二人の周囲には、物言わぬ屍がいくつも転がっている。
人気のない場所で単独行動する女を暗闇に乗じて襲撃したものの、見事に返り討ちにあってしまった格好だ。とはいえ、殺された彼らとしては逆に文句を言いたくもなるだろう。まさか自分たちが襲撃した相手が、『魔女の六柱ダブルトリニティ』に数えられる世界最強の魔女の一人だとは夢にも思わなかったのだから。
「そう簡単に逃がすと思ってんのか?」
女がじりじりと間合いを詰めていく。が、男は冷ややかだった。
「別に追いたければ追ってくるがいい。こちらとしては一向に構わんよ。とはいえ、今そちらには運び屋としての任務があるはずだ。大人しく見逃すのが賢明だと思うがな」
「……チッ」
女が不機嫌そうに舌打ちした後、音もなく男がその場を離れていく。女はそれを黙って見送ると、静かに剣を納めた。すると傍らから別の男の声が聞こえた。
『このまま行かせてよいのか? 久々に会えた好敵手だろうに』
「ハッ。良いも悪いも、あたしの仕事はこいつを目的地まで無事に届けることだ。あいつの言った通り、今は些末事に構っている暇はねえんだよ」
『そう言いつつも、久々に存分に剣が振るえて嬉しそうに見えるが』
「ああ……ま、そこんところは否定しねえさ」
長い時を生きる彼女にとって、自分と互角に渡り合える相手は限られている。ましてそれが強大な力を持つ魔女以外となると、そういった存在は敵とはいえ非常に貴重だ。

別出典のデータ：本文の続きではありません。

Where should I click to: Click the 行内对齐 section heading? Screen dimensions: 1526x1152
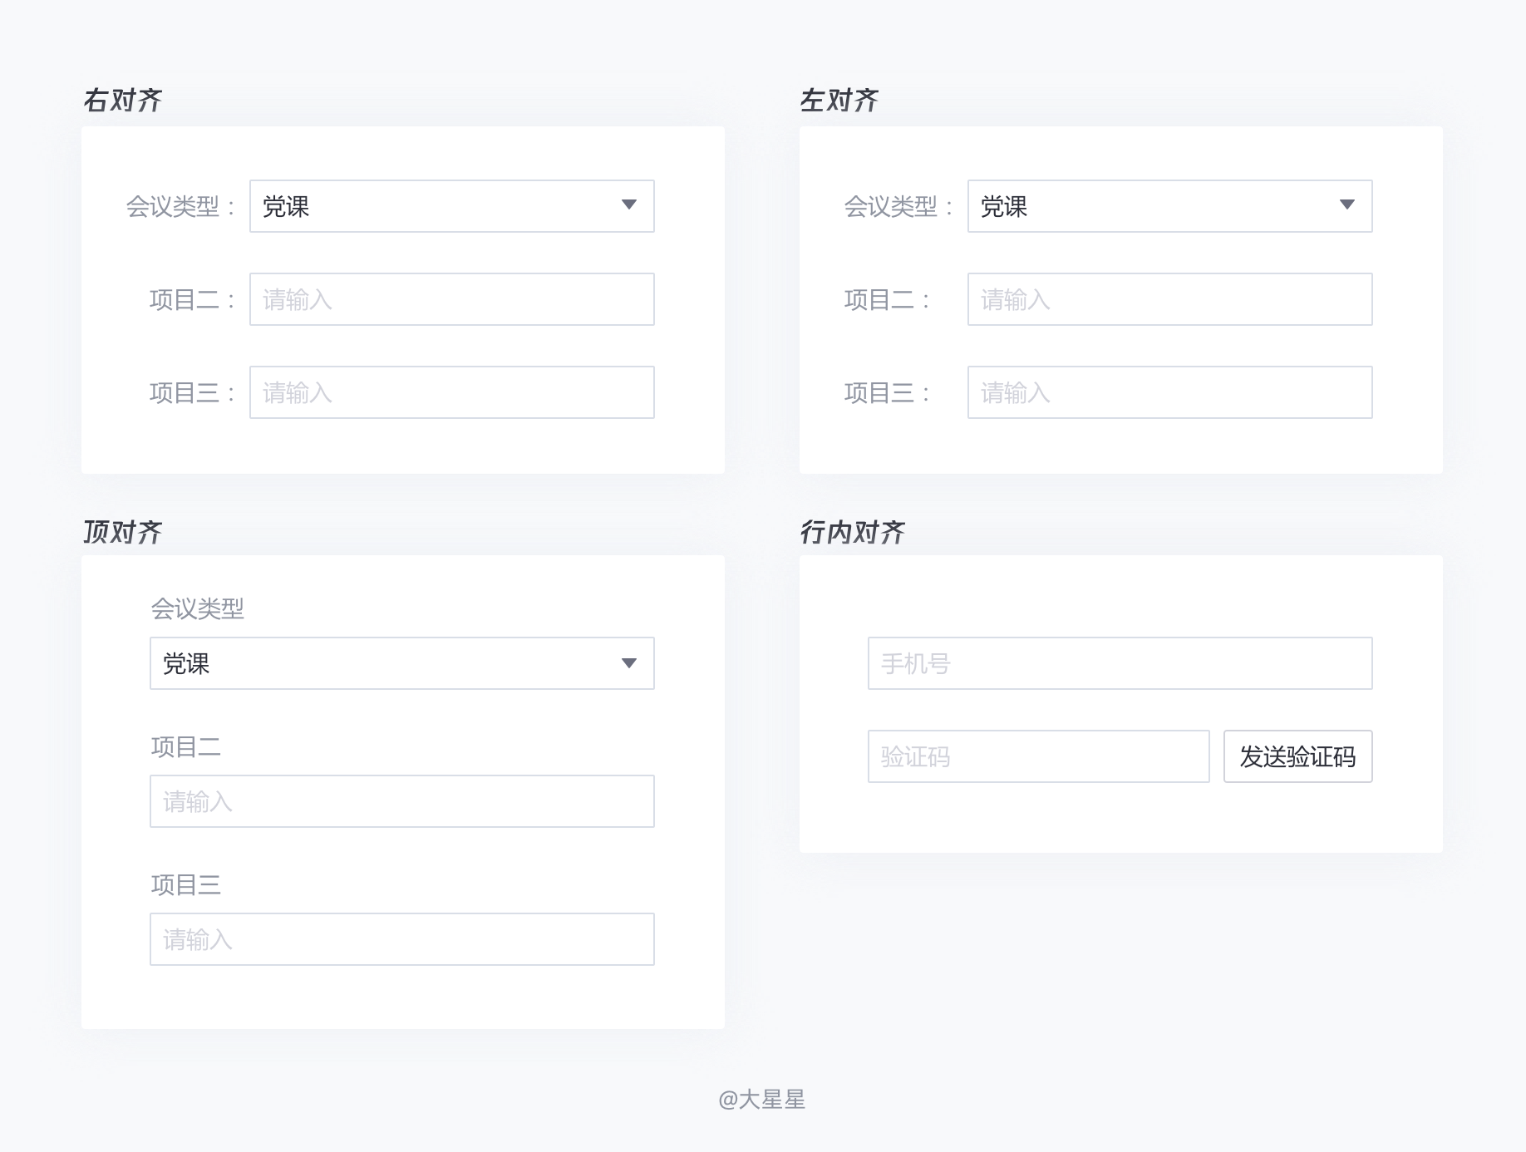point(854,529)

「あたしと剣でまともに渡り合える相手なんざ、世界にほんの一握りだ。そいつとの戦いに、多少なりとも愉悦の感情が混じるのは仕方ねえだろ? それに慌てなくても、今後あいつと決着をつける機会なんざいくらでもあるさ」
『ふむ、確かに。悠久に近い時を生きる魔女らしい意見だな』
「だが、あいつの引き際が妙に良かったのが気になる。あいつの性格なら、他の『ナンバーズ』を呼んででもあたしの抹殺を狙ってもおかしくねえと思うんだが……」
『このままなし崩し的に戦闘が激化するのを避けたのだろう。気付かないか? 戦いの臭いを嗅ぎつけたのか、シャーロット嬢らしき気配が高速でこちらに向かっているぞ』
「あ――……ったく、無粋な奴だな。そんなに『アプレンティス』が憎いかね? 余計な横槍がなけりゃ、もっとあいつと遊べたかもしれねえってのによ」
『その言動、君も人のことは言えないと思うのだがな』
二つの声はそこで話を打ち切ると、荷物を大事に抱え直し、その場から移動を開始するのだった。